--- start Quoted text ---

#' STICS parameter optimization
#'
#' @description Optimize STICS parameter values according to measurements
#'
#' @param dir.orig Vector or named list of paths to the directory from which to copy the USMs files.
#' @param dir.targ Path to the target directory for evaluation. Created if missing.
#' @param stics STICS executable path
#' @param obs_name A `data.frame` of observation file name(s) of the form
#' `data.frame(Principal= c(obs1.obs), Dominated= c(obs2.obs)` for mixed crops (simply remove the `Dominated` column for sole crops.
#' @param Parameters A data.frame with parameter name, starting (optional), min, max values, and data type (optional). See details and example.
#' @param Vars Output variables on which the optimization is performed
#' @param weight The weight used for each variable (see details)

--- end Quoted text ---

Set exercise 1 ▸
According to the STICS parameter documentation, what happens to the target directory for evaluation if it does not exist?
The rows that follow have no connection to the STICS parameter documentation.

--- start Material provided ---

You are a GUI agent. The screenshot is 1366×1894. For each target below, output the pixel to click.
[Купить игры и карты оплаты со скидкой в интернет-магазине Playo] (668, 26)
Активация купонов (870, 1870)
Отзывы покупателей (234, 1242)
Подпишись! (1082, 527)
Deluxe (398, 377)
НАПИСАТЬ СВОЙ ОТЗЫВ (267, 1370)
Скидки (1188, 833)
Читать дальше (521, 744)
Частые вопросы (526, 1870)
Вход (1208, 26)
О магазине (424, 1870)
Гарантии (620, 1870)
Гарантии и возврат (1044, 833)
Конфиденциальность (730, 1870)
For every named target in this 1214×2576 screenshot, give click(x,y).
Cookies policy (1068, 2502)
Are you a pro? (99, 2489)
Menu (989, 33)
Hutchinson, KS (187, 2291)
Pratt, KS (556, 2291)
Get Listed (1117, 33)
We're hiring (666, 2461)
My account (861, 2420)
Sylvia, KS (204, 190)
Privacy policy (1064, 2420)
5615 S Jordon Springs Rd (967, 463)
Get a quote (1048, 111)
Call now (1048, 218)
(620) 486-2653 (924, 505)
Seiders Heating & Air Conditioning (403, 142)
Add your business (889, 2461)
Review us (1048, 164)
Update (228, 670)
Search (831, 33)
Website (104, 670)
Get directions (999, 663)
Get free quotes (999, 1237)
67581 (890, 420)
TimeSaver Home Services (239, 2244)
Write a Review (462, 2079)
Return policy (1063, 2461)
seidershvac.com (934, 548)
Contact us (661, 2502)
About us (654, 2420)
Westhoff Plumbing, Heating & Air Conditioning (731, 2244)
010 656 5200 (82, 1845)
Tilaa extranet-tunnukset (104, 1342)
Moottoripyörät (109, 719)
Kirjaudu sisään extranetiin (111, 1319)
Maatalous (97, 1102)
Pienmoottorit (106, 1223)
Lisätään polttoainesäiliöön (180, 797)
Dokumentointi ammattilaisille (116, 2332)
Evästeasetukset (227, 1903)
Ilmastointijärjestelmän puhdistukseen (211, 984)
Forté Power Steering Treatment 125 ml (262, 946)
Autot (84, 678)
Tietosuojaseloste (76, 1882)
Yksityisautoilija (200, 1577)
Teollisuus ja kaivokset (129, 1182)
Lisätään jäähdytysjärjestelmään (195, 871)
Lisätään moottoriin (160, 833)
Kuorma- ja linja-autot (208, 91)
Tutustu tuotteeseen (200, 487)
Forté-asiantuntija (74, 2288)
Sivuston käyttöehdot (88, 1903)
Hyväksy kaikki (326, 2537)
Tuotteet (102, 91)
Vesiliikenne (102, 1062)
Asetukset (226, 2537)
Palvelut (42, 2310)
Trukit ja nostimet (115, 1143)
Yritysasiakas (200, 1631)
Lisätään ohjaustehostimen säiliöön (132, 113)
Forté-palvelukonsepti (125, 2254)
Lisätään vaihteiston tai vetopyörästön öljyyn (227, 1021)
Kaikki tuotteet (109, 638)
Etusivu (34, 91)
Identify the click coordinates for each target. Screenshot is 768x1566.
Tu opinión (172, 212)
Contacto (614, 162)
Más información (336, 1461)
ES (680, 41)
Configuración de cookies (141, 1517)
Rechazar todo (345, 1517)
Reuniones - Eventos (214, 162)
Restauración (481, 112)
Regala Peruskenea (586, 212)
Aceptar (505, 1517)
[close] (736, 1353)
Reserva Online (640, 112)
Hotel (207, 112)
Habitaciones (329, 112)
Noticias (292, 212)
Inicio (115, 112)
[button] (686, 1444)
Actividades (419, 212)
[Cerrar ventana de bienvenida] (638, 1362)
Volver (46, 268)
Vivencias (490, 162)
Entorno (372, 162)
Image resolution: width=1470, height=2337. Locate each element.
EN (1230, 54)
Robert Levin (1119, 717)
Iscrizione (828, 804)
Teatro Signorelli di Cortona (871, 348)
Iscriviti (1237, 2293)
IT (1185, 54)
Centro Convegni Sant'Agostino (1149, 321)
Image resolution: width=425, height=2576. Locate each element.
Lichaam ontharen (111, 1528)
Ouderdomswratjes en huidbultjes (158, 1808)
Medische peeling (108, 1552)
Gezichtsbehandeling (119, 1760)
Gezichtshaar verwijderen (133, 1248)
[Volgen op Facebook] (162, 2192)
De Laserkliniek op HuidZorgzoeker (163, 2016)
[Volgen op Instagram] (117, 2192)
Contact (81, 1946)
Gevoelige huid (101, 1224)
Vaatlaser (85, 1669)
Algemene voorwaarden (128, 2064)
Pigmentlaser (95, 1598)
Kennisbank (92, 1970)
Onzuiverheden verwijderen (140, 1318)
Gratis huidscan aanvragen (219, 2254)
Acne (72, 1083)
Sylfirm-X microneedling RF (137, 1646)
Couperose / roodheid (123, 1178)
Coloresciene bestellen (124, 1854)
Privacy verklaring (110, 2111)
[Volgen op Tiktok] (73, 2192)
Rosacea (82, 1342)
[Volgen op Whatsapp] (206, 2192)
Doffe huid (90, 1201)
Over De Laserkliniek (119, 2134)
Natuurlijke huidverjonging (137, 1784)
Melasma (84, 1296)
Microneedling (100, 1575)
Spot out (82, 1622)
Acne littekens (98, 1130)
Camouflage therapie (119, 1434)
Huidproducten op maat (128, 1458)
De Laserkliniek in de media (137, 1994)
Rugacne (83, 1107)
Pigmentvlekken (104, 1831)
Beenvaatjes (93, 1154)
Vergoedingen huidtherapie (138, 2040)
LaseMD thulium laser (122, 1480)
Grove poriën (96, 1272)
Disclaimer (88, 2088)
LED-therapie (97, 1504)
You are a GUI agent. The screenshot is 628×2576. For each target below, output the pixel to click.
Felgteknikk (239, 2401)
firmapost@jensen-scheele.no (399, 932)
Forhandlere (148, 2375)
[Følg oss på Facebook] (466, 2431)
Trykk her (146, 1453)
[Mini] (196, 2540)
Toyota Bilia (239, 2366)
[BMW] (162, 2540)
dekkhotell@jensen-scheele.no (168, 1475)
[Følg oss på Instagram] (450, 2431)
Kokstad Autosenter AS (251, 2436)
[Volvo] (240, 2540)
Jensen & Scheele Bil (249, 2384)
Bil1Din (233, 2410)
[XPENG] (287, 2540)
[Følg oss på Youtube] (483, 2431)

--- end Material provided ---

Set exercise 2 ▸
Reproduce the rows from their first line, and stop after the line that contains "НАПИСАТЬ СВОЙ ОТЗЫВ (267, 1370)".

Complete answer 1 ▸
It is created.

Complete answer 2 ▸
You are a GUI agent. The screenshot is 1366×1894. For each target below, output the pixel to click.
[Купить игры и карты оплаты со скидкой в интернет-магазине Playo] (668, 26)
Активация купонов (870, 1870)
Отзывы покупателей (234, 1242)
Подпишись! (1082, 527)
Deluxe (398, 377)
НАПИСАТЬ СВОЙ ОТЗЫВ (267, 1370)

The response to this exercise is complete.